(Given request):
Turn the listing, from the line containing "You are a GUI" through the end of the listing inclusive, into a numbered list with blank lines omitted. Leave the pictures out.

◇ ◇ ◇ ◇

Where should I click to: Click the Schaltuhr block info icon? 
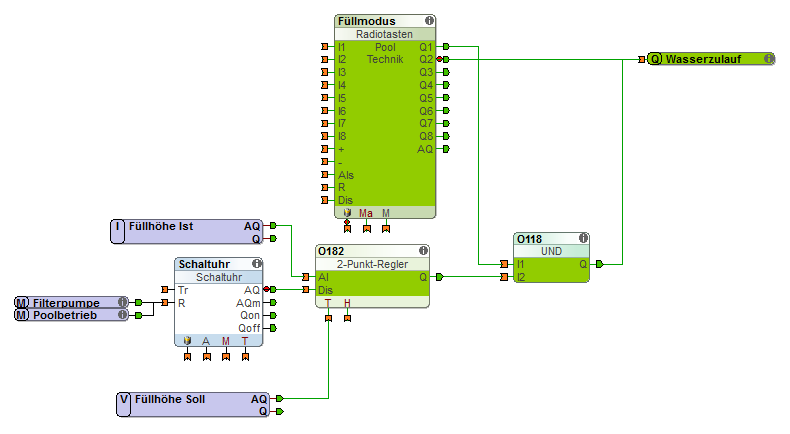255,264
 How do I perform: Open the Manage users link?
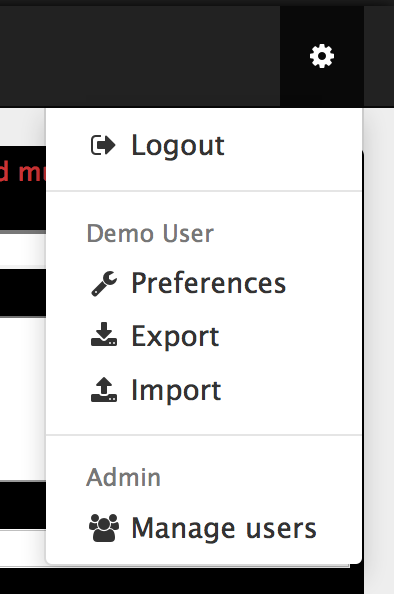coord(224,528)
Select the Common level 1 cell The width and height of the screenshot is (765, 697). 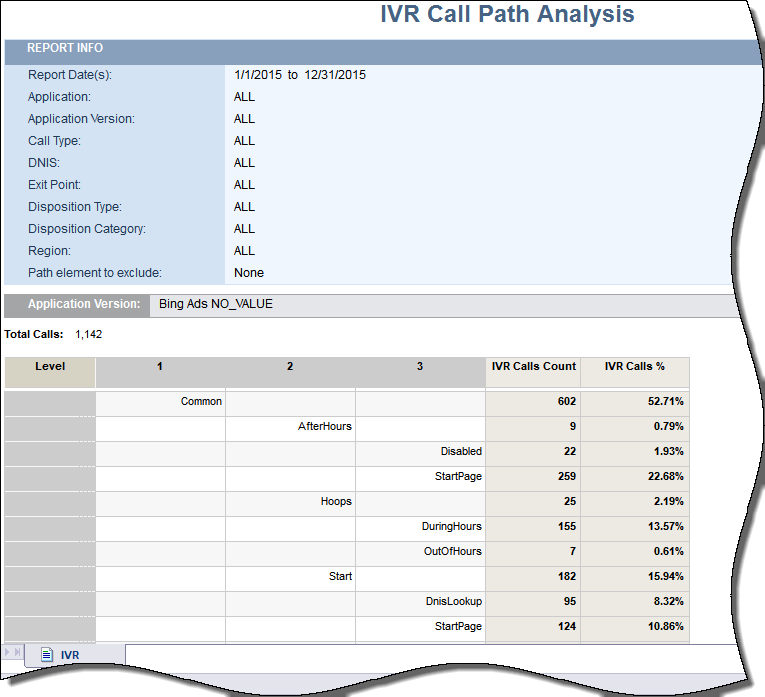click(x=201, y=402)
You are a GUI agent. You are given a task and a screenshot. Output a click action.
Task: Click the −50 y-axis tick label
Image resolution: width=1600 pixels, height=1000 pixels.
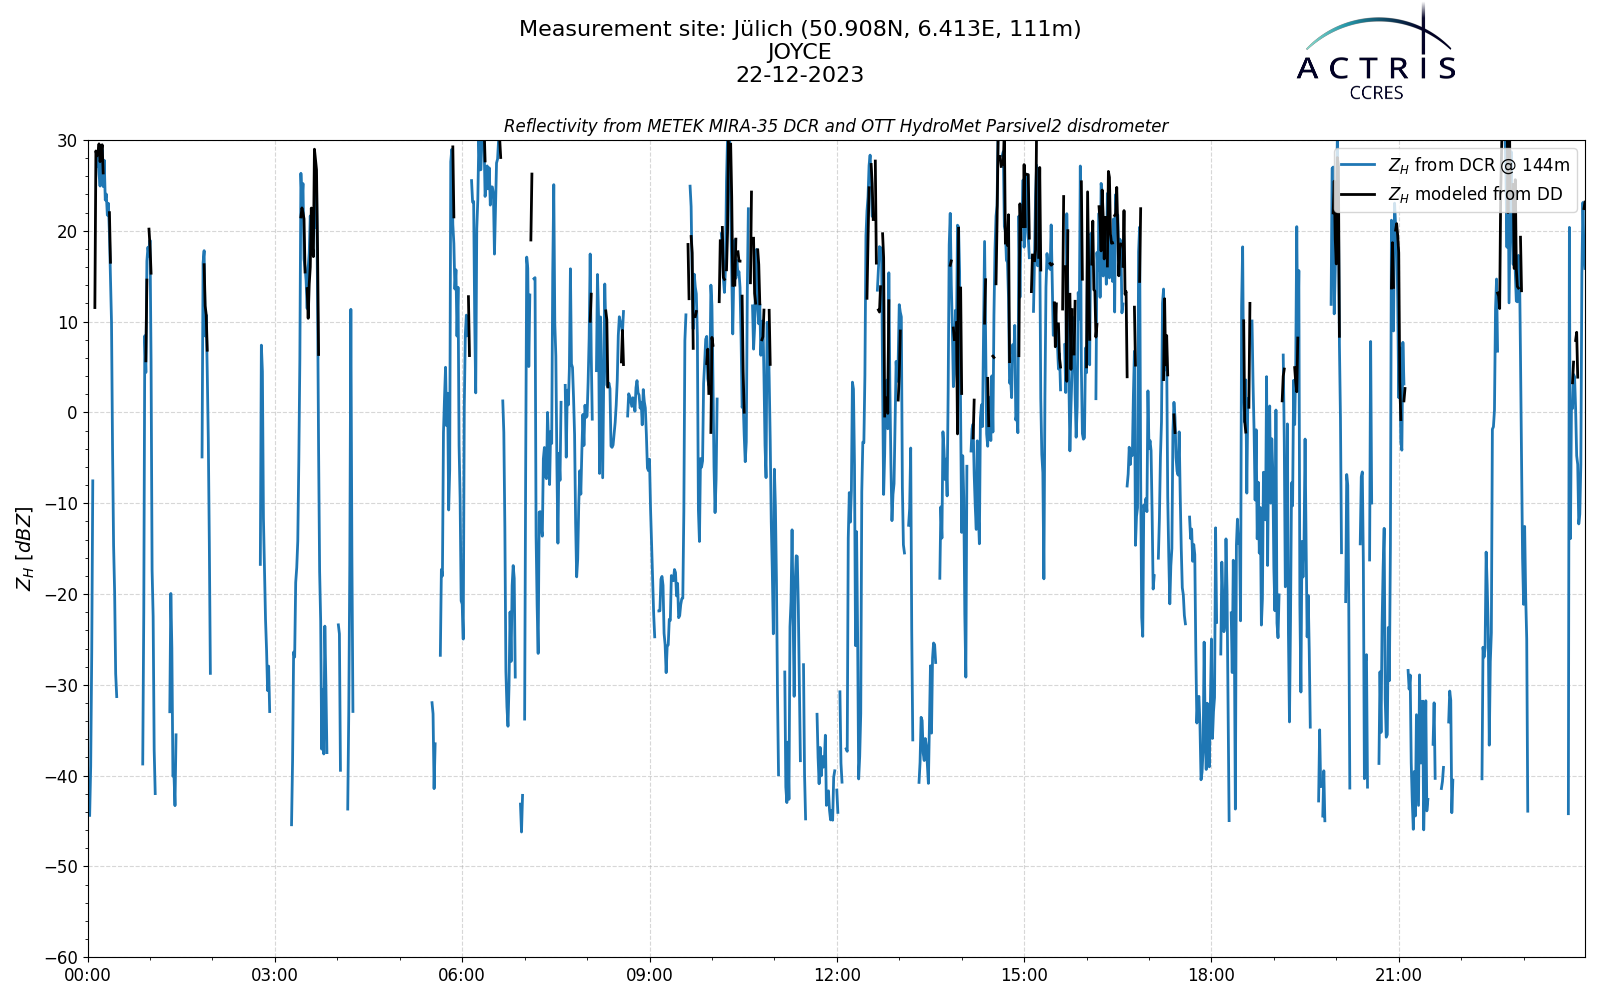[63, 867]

◇ ◇ ◇ ◇

(Response for this exercise):
1. You are a GUI agent. You are given a task and a screenshot. Output a click action.
2. Task: Click the −50 y-axis tick label
3. Image resolution: width=1600 pixels, height=1000 pixels.
4. [63, 867]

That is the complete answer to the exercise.